For a detailed guide on how to install local LLMs with Ollama, click here.
Click here for step-by-step instructions to configure the widget with OpenAI and Gemini providers.
Ollama is configured in config.json with enabled flag set to true.
Select the provider from the Using drop-down in the widget to switch providers manually.

The widget communicates with Ollama through its HTTP API endpoints. For example, the endpoint for generating AI responses is /api/generate.
- Text Analysis: Analyzes the request to identify key issues, priority levels, requester sentiment, and other analyses to assist technicians.
- Request Resolution Planning: Generates step-by-step action plans to resolve requests based on the request description and context.
- General AI Queries: Allows users to ask free-form questions about any aspect of a request.
- Context-aware Responses: Refers to relevant request details and their histories to provide contextual responses.
- All data stays within your infrastructure: Sensitive data will not be compromised beyond the organization's network.
- No data sharing with external cloud providers: Eliminates the risk of data exposure to third-party cloud services.
- Complete control over data handling and retention: Define and enforce your own data retention and handling policies.
- Compliance with data protection regulations: Easier compliance with GDPR and HIPAA by keeping data in-house.
- No per-token or per-request pricing: Provides fixed infrastructure cost instead of usage-based billing.
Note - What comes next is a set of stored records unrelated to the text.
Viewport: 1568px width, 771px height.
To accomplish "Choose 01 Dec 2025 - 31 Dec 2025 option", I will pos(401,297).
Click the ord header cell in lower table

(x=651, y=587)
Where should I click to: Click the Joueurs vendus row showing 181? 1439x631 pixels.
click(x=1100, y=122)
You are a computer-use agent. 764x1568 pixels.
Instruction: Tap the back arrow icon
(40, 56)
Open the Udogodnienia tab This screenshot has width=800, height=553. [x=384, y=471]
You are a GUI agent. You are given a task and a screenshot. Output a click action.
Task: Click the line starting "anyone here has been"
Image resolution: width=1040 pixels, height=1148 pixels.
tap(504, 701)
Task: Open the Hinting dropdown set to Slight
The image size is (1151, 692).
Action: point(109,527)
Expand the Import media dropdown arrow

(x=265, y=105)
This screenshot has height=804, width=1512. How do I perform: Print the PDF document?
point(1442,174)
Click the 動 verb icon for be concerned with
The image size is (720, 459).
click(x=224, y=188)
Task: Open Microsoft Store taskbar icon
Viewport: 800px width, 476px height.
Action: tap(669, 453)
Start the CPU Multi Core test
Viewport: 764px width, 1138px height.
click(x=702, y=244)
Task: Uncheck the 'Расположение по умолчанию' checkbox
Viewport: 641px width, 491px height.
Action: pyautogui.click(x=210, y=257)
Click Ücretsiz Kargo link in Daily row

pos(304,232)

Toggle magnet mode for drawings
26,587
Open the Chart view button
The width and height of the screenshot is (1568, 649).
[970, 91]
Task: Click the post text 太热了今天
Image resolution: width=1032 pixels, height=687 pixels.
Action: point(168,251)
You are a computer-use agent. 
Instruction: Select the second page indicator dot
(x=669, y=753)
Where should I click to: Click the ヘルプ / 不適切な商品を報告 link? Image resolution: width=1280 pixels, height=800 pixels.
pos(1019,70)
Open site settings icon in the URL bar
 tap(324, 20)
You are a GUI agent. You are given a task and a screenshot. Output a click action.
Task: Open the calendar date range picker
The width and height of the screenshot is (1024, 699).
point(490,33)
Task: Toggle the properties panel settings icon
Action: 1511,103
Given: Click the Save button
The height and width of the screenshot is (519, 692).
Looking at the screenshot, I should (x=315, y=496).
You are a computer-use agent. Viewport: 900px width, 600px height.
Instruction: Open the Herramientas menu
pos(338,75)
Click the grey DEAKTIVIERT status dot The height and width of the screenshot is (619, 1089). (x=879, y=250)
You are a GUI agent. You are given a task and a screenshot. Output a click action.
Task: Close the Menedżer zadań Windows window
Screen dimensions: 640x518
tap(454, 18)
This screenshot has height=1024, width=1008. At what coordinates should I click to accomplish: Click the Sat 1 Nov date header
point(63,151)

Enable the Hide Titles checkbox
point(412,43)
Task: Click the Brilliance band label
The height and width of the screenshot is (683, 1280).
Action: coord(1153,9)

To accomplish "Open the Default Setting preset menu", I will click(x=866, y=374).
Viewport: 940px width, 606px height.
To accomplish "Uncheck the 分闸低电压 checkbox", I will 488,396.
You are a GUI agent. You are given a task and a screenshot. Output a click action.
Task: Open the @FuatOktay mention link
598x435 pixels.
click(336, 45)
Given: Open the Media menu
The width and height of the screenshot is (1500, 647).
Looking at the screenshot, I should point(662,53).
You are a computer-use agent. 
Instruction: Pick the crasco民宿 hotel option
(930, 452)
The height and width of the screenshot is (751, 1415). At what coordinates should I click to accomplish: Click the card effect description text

- Predictable infrastructure costs: Gives clear understanding of expenses based on your hardware investment.
- Unlimited API calls within your hardware capabilities: Helps you make unlimited API requests till your hardware can handle them, without additional charges.
- Full control over model selection and versions: Switch between any compatible open-source models.
- Customizable response parameters: Adjust tokens and other parameters for optimal outputs.
- No vendor lock-in: Freedom to switch between different models and architectures.
- No internet dependency for inference: Allows you to continue operations even during internet outages.
- Reliable performance without API rate limits: Consistent response times without external API throttling.
- Works in air-gapped environments: Ideal for high-security environments with no internet access.
- Monitor system resources: Track CPU, GPU, and memory usage to ensure optimal performance.
- Scale hardware based on usage patterns: Upgrade the infrastructure based on actual usage metrics.
- Choose appropriate models for your use case: Select models that best fit your specific requirements.
- Regular model updates and maintenance: Ensure that the AI models are regularly updated with the latest versions and security patches.